"I'm not 40, I'm eighteen with 22 years experience."
I can say unequivocally, that statement is both so true, and so NOT true!!! watching the group of boys that are just about 18 GO AFTER LIFE, i realize that while i certainly enjoy my life and my friends - i dont really GO AFTER it like i did when i was 18!! in some ways, i guess that's where the experience part comes in....when the boys said "hey, we are doing a shorts run" all i could think was "boy, that's gonna really hurt if they fall"!! when did i become THAT person?? i'm glad i can honestly say i didnt say it OUT LOUD, or discourage them in anyway....i hope i haven't quite reached that level of old and crotchety yet...but DAMN! 10 years ago, i would've come up with the idea!!
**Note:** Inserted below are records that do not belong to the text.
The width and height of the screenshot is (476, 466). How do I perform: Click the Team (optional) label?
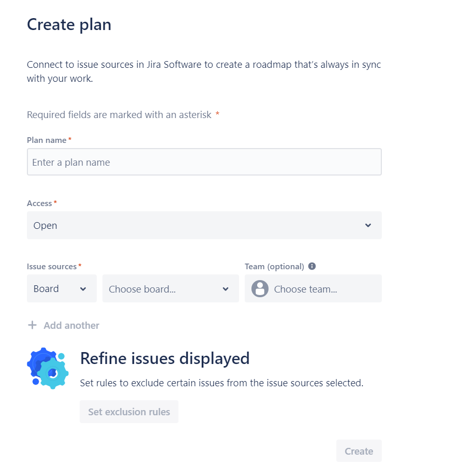pos(274,267)
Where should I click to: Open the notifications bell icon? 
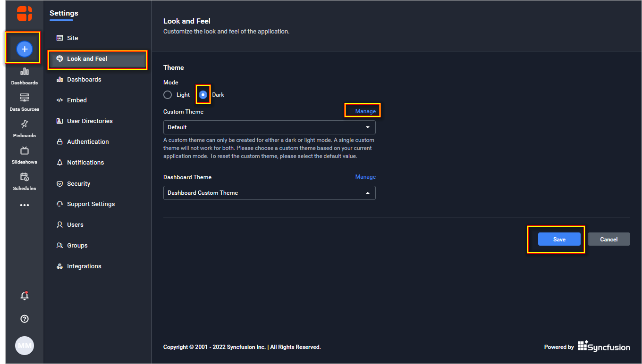tap(25, 296)
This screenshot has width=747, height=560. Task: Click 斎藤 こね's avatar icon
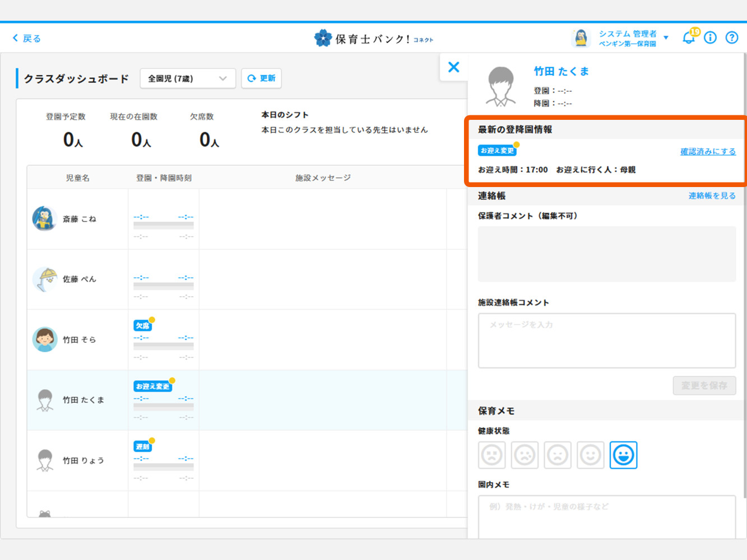(x=45, y=218)
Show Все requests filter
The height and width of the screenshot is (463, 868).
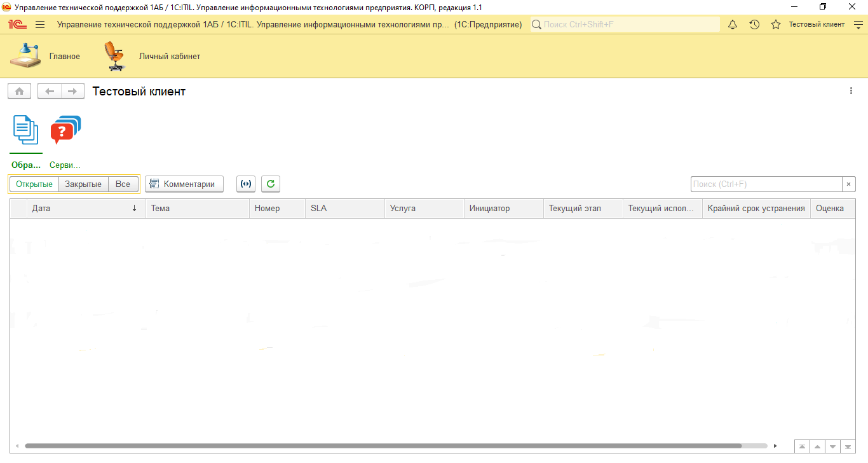[123, 184]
its funny to me because there are days when i think, yup i've still young - i've got this....those are the days when i play 7 softball games, or go for a really long run, or teach 2 spin classes, or throw a great party.....and then there are those days when i feel like i've turned into my grandmother!! like pretty much this whole weekend, when i can't relax, and keep waiting for someone to get hurt....or go for a run UP HILL and want to pretty much crawl the whole way!! what makes one thing so great and the next thing so painful?? i'm saying 40!!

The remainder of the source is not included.